_Work item_
Retype only the lines below from the one with "Screen dimensions: 962x509" to the one with "the 60分 interval", inclusive, skipping every image.

_Extracted data_
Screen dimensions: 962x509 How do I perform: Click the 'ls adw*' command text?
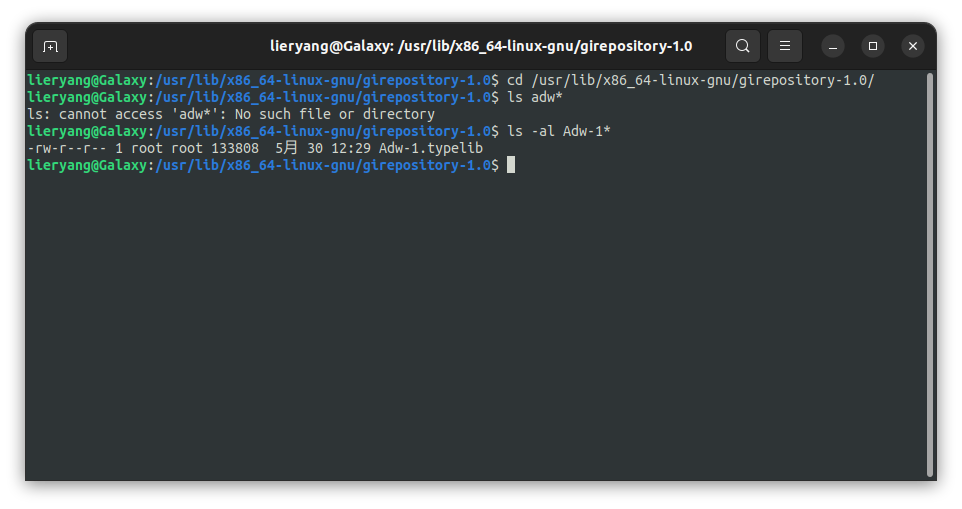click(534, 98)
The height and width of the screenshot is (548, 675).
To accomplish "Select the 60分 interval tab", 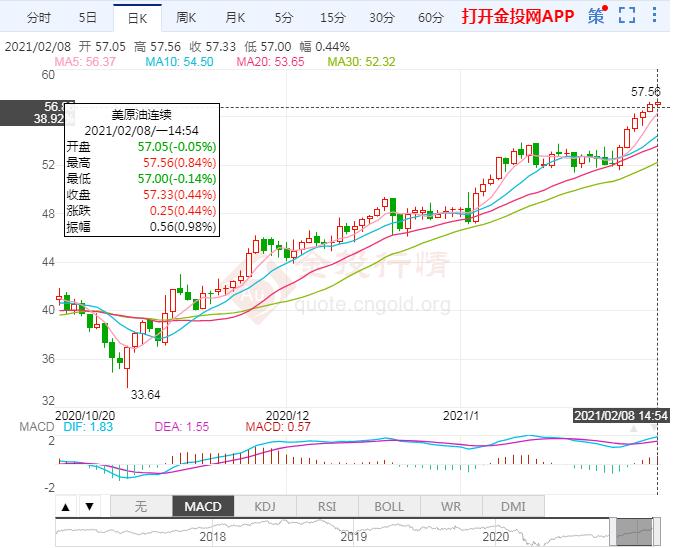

---

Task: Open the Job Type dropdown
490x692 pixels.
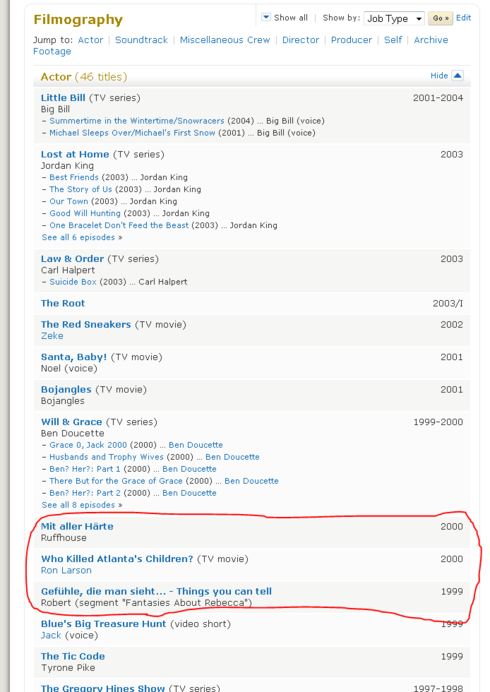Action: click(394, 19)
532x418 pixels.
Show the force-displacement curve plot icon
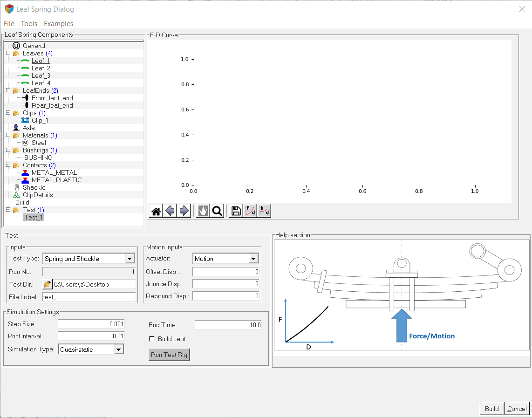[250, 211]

==

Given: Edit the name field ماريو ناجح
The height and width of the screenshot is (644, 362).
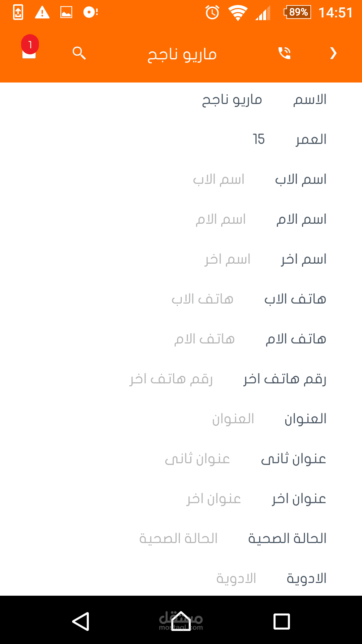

_Response box_
Screen dimensions: 962x509 How do I perform: Click the 'ls adw*' command text?
click(534, 98)
The height and width of the screenshot is (548, 675).
To accomplish "Select the 60分 interval tab", 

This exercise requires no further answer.